Start of Extracted records
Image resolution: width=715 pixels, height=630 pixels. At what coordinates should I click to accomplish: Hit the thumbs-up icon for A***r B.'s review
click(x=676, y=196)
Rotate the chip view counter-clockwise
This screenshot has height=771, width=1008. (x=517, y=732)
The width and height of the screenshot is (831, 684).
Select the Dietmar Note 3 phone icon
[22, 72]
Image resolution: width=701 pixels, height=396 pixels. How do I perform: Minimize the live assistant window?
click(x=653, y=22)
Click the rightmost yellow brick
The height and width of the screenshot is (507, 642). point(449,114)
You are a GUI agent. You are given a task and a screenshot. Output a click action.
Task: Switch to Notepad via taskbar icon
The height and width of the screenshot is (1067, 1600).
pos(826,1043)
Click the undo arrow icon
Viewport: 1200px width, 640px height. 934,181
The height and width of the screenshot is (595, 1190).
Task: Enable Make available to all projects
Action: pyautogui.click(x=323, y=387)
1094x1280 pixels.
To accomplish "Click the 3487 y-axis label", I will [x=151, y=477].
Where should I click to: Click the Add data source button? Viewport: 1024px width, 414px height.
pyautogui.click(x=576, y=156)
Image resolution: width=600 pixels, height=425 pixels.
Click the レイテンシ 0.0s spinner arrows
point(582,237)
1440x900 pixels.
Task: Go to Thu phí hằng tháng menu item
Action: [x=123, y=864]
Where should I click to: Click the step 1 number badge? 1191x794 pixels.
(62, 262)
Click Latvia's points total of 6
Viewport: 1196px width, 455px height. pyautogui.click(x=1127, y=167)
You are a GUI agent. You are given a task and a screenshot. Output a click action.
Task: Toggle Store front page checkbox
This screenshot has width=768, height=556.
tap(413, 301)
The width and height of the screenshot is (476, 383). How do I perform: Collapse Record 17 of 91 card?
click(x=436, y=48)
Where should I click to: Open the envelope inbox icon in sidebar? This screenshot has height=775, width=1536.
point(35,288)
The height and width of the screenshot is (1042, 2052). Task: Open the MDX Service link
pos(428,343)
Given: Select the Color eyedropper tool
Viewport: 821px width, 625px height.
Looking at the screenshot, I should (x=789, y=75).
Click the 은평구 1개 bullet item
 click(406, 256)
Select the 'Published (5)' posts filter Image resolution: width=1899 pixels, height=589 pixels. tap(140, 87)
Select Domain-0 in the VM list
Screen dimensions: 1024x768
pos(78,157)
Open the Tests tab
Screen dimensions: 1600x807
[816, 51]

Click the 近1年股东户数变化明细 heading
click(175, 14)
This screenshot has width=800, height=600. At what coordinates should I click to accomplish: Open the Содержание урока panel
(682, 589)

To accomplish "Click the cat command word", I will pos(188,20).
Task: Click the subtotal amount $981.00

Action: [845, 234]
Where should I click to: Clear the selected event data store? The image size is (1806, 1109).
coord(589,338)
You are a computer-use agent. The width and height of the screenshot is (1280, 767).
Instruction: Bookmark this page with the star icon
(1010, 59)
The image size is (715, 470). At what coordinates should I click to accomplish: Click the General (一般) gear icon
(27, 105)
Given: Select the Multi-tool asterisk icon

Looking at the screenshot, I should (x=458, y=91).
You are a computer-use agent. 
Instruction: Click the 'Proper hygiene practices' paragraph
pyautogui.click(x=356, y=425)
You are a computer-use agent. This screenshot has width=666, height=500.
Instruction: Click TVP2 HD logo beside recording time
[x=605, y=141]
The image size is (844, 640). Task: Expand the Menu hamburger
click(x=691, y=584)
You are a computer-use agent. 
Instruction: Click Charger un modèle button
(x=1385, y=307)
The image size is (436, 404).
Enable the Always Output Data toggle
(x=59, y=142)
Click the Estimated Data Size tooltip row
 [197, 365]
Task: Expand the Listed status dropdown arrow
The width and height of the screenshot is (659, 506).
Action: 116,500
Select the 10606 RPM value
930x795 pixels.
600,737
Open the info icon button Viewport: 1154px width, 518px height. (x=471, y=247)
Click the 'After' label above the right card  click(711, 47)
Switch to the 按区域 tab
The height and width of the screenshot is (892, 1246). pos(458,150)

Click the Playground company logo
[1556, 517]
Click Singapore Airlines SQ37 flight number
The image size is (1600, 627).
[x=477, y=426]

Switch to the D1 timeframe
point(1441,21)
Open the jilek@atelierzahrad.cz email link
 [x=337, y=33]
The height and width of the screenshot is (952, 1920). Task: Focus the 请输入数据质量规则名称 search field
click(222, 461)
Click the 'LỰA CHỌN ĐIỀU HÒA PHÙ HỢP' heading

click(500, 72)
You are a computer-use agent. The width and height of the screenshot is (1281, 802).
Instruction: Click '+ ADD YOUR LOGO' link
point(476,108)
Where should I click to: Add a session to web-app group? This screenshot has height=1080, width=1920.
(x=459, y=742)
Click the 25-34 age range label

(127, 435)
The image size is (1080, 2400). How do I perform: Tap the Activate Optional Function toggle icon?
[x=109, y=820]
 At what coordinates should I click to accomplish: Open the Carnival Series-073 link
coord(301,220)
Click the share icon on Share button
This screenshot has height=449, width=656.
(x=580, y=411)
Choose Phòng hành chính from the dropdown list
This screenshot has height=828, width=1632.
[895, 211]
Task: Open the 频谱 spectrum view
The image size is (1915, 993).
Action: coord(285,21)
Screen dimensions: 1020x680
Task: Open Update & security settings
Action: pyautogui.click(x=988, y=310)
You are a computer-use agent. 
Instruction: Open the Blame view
End of Extracted records
The lines you need are those containing "will"; find them in the records and copy them.

To accomplish "Click the 3487 y-axis label", I will [x=151, y=477].
To accomplish "Click the cat command word", I will pos(188,20).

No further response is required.